## [EXERCISE DIRECTIONS]
When a line of the entries contains the word "computer", report that line.

## [AVAILABLE RECORDS]
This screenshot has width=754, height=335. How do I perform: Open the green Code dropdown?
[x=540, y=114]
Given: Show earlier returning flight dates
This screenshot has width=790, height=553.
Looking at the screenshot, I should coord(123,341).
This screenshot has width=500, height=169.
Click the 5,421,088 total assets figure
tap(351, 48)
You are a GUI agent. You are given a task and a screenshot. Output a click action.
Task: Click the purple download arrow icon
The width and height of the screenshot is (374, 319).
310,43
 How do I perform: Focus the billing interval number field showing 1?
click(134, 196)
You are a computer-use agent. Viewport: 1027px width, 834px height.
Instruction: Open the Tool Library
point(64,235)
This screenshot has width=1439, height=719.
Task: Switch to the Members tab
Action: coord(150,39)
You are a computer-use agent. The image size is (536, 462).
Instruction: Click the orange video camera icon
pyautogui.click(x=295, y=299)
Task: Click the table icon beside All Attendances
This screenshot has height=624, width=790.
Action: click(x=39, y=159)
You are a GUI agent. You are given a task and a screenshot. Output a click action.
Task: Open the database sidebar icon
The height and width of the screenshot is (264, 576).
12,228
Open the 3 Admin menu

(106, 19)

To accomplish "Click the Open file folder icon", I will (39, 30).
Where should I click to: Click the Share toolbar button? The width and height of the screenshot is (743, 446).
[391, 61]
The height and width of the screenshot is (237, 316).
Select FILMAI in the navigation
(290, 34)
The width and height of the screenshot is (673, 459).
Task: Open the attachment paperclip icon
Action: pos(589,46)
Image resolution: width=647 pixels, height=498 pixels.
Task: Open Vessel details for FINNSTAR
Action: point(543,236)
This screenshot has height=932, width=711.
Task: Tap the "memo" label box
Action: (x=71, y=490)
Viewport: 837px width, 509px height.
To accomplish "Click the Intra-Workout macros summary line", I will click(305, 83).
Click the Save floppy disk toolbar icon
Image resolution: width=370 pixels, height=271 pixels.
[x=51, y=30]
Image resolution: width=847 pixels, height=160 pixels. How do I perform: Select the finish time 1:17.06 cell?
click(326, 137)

## [WRITTEN REPLY]
You are a computer-use agent. Viewport: 1027px width, 834px height.
You are a computer-use agent. The image size is (536, 462).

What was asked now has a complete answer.